According to Pain Management Rounds, there are close to 20 million doctor visits per year in the United States related to headaches and 95 percent of the population suffers from a headache at one time or another. Occipital Neuralgia is one headache syndrome that originates in the occipital nerve. Treatments vary from home care to treating it with medicines and surgical interventions.
  1. What is Occipital Neuralgia?

    • Occipital neuralgia is a headache involving the occipital nerve which is located in the neck between the second and third vertebrae. The pain can be described as a pain that begins in the neck or base of the head and spreads upward through the sides or top of the head.

    What Causes Occipital Neuralgia?

    • There are both primary and secondary causes of occipital neuralgia. A primary cause means that there is no disease or anatomical disorder that is causing the condition. Occipital neuralgia may appear spontaneously or it may be caused from looking down or holding your head down for any period of time.

      Secondary causes means there is an underlying disease or disorder that is causing the occipital neuralgia. These may include trauma to the neck, infection, hemorrhage, osteoarthritis in the cervical region of neck, gout, diabetes or other systemic disease.

    Symptoms of Occipital Neuralgia

    • Sometimes pain associated with occipital neuralgia can be described as aching, burning or throbbing. Some people describe it as a shocking or stabbing pain.

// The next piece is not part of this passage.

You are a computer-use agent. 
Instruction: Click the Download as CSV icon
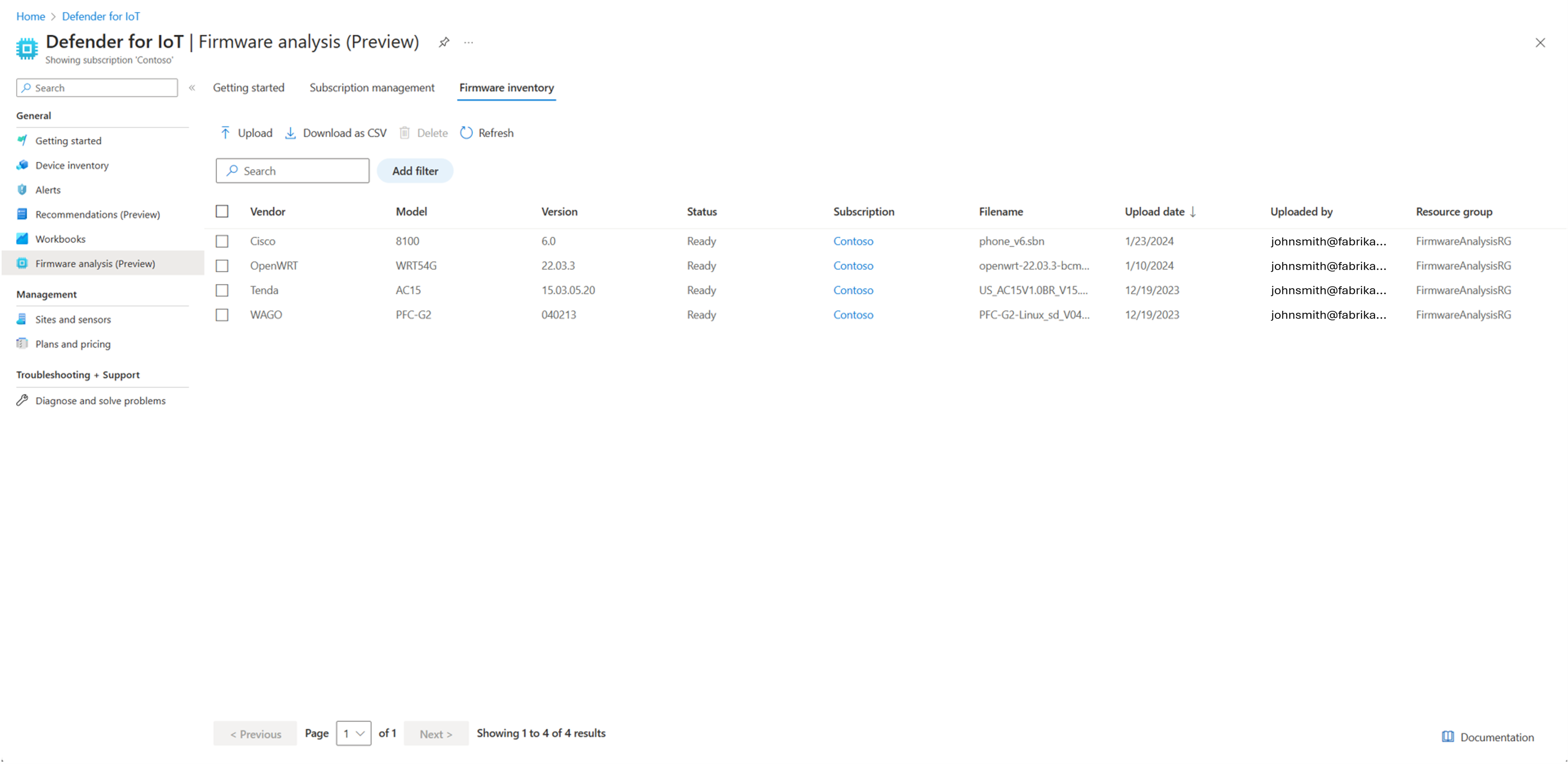point(290,132)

Movements of the neck may trigger the headache, and in some people, the scalp is even sensitive to touch. You may also experience dizziness and photo-phobia.

    Diagnois and Testing

    • Occipital neuralgia is difficult to diagnose because it sometimes mimics the symptoms of other types of headaches such as migraines and cluster headaches. Some people are even misdiagnosed as having fibromyalgia, which is a generalized pain syndrome. In order to distinguish it from other types of headaches, your doctor will perform a full neurological exam, and will ask you many questions relating to the type of pain that you are experiencing.

      Testing for the condition may include magnetic resonance imaging (MRI), and computed tomography scan (CT scan) to look for secondary causes of the headache. The condition can be confirmed with the use of nerve blocks. When anesthetics and steroids are injected into the occipital nerve, diagnosis can be made if you experience pain relief.

    Home Care and Medications

    • If you are experiencing occipital neuralgia you should try to rest and use heat for the pain. Physical therapy and massage can also be beneficial.

      Medications such as non-steroidal anti-inflammatory drugs such as ibuprofen may be helpful. Other medications such as muscle relaxers, opioids, and anti-convulsants may help. According to Pain Management Rounds, typical medications include: gabapentin (300 to 3600 mg per day), carbamazepine (400 to 1200 mg per day), phenytoin (300 to 600 mg per day), valproic acid (500 to 2000 mg per day) and baclofen (40 to 120 mg per day).

    Treatment Surgery

    • There are currently two surgical treatments that are widely used: micro-vascular decompression and occipital nerve stimulation. In micro-vascular decompression, the surgery is aimed at stopping pain by decompressing the occipital nerve. With occipital nerve stimulation, electrical impulses are directed near the occipital nerves in order to block pain receptors going to the brain.